--- Material for this task Enclosed Below ---

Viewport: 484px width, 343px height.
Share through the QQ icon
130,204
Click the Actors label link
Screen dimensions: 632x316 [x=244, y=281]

--- End of Enclosed Material for this task ---

Aim of the exercise =
Set down the records again, exactly.

Response box =
Viewport: 484px width, 343px height.
Share through the QQ icon
130,204
Click the Actors label link
Screen dimensions: 632x316 [x=244, y=281]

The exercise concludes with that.